[Pixel coordinate grounding data]
↓↓↓
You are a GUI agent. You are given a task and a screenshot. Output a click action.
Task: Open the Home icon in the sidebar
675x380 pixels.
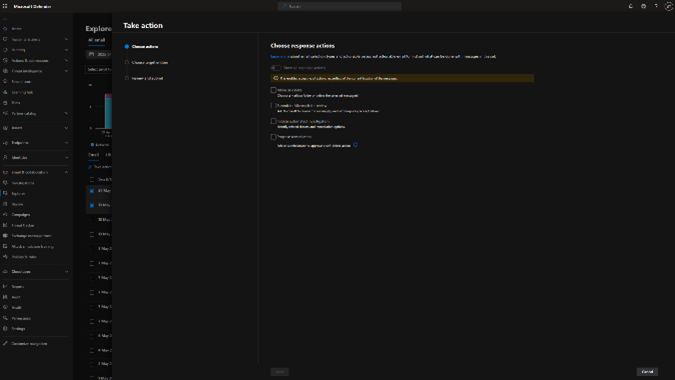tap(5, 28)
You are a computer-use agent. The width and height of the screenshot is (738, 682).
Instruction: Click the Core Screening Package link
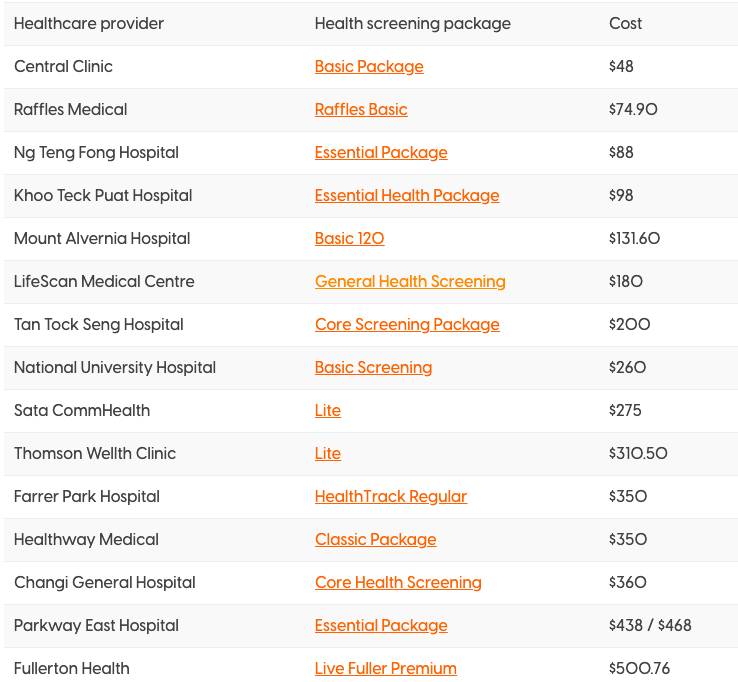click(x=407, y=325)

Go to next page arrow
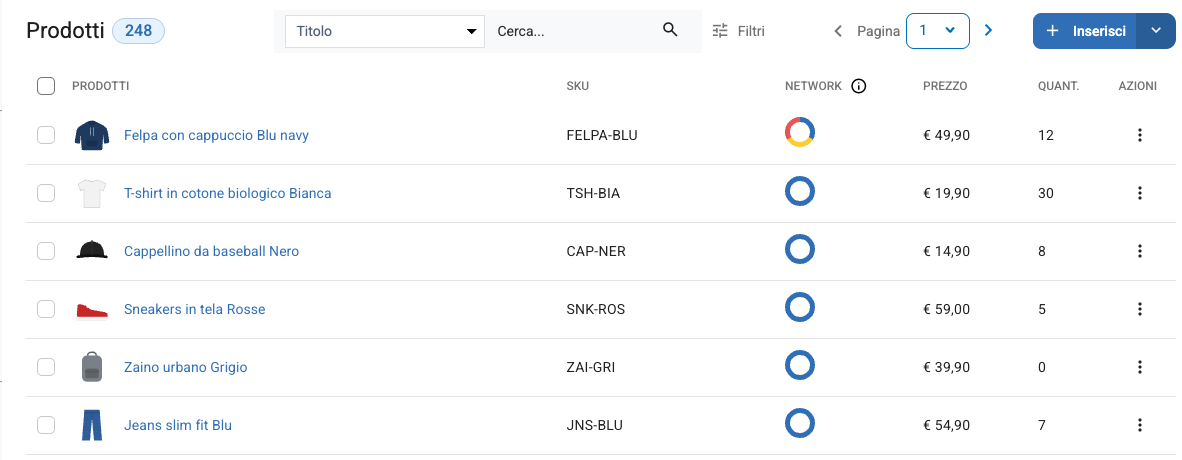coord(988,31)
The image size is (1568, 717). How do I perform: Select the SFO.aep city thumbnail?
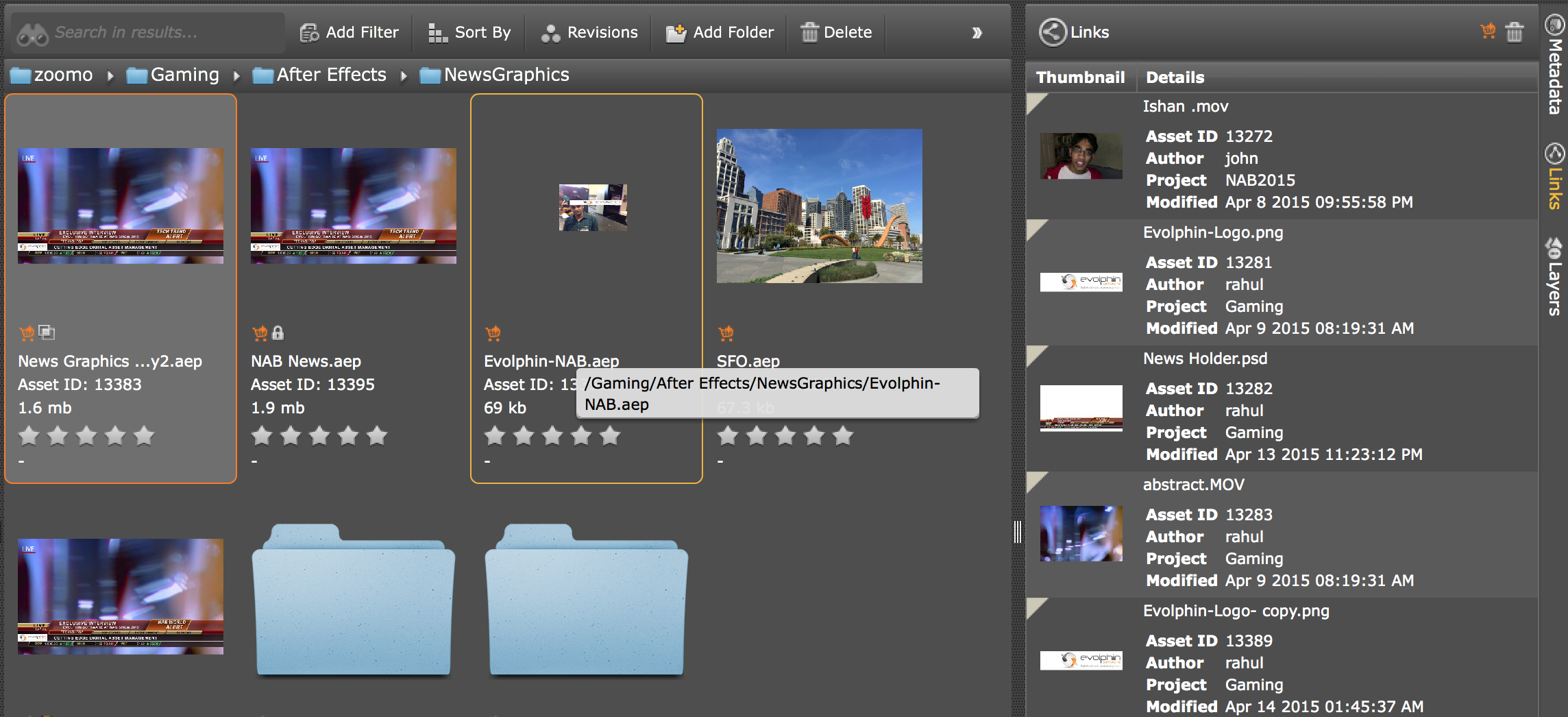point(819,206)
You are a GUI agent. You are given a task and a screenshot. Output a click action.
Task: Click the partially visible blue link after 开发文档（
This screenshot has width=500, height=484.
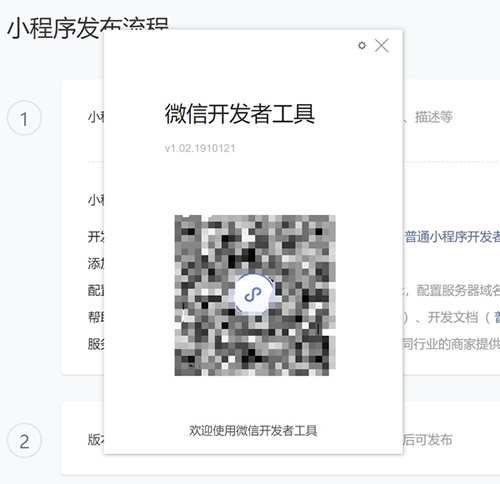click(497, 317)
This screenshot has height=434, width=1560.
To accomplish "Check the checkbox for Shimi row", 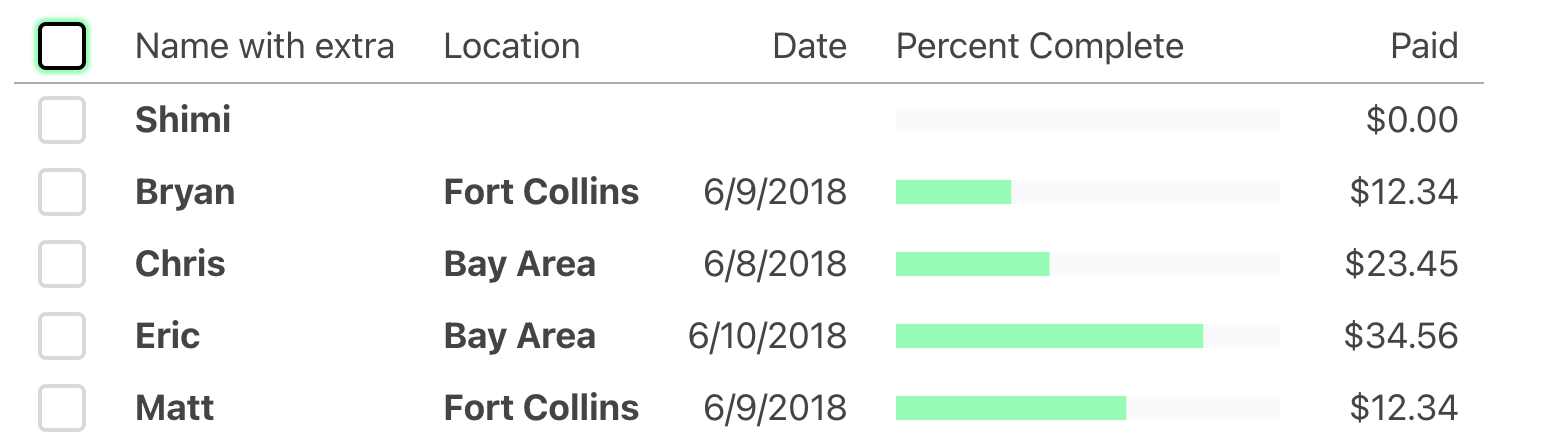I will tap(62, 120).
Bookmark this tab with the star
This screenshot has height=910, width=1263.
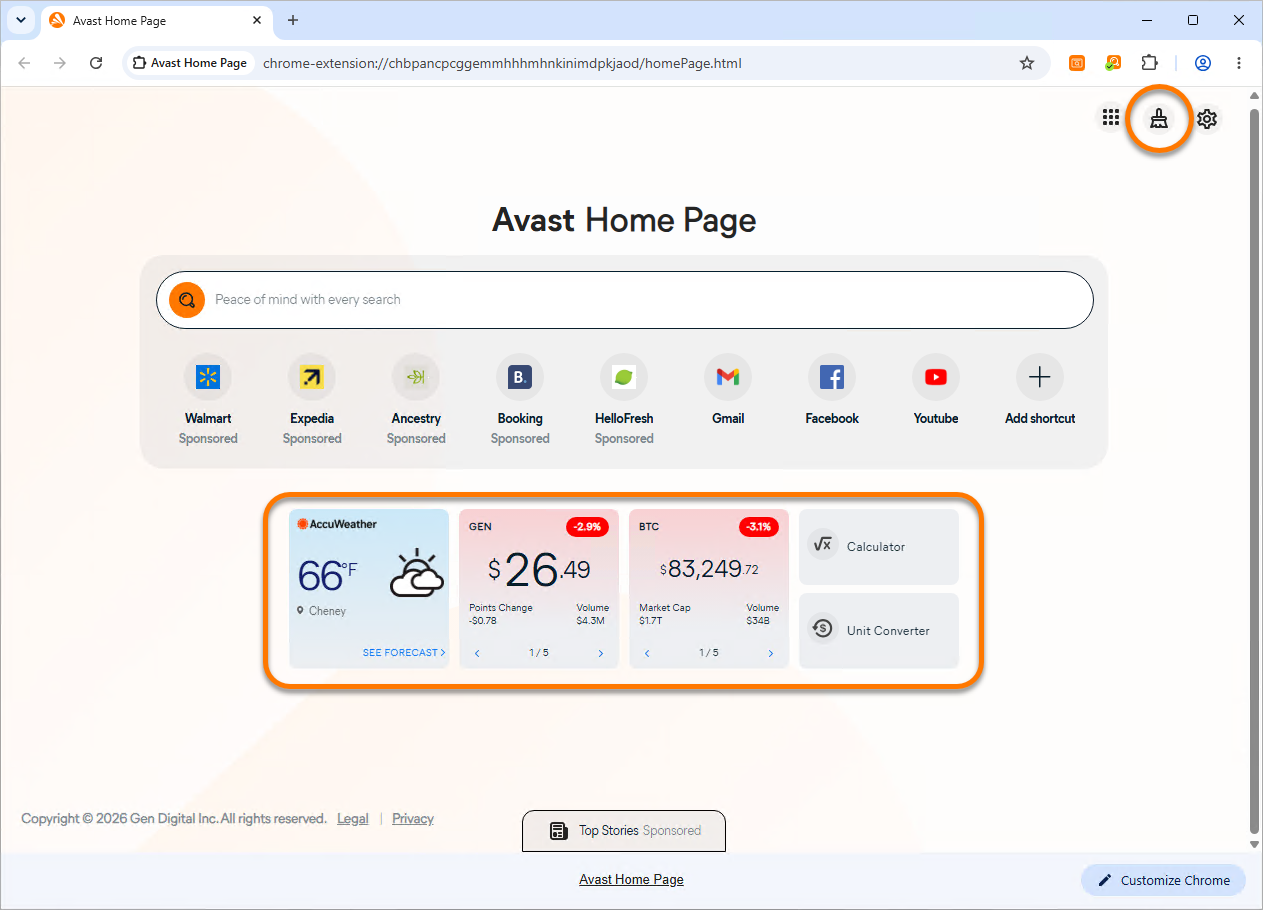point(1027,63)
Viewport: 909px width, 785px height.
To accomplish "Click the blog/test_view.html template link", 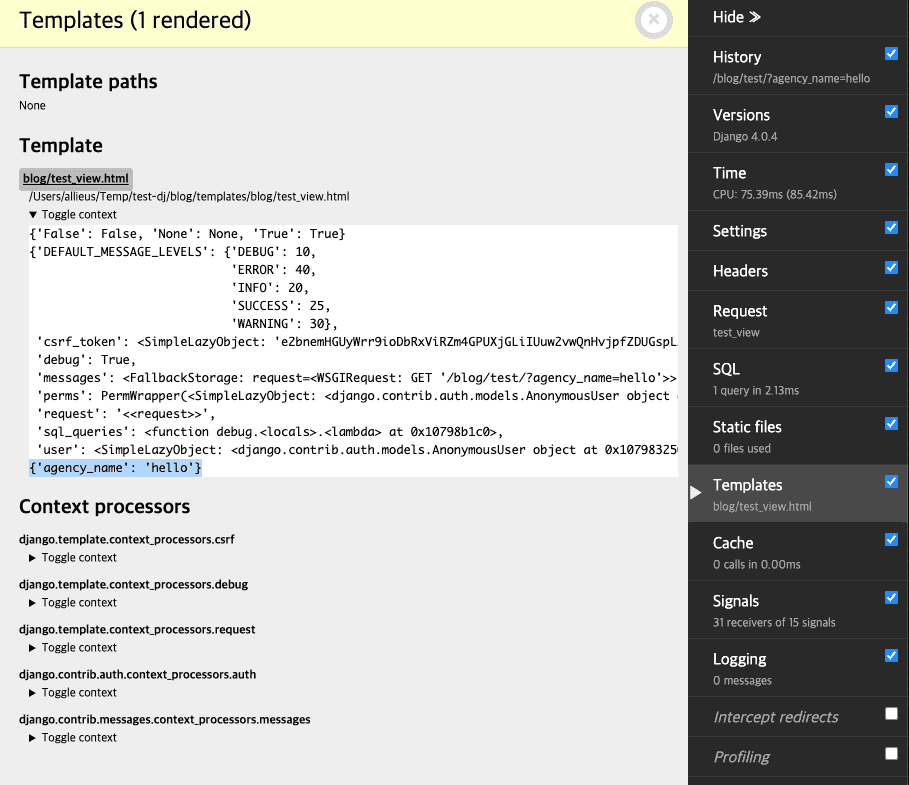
↑↑↑
Once you reach the line containing "Viewport: 909px width, 785px height.", print it and every line after it exactly, through the end of the entries, without any pictures.

◆ ANSWER TO THE EXERCISE ◆
Viewport: 909px width, 785px height.
To accomplish "Click the blog/test_view.html template link", 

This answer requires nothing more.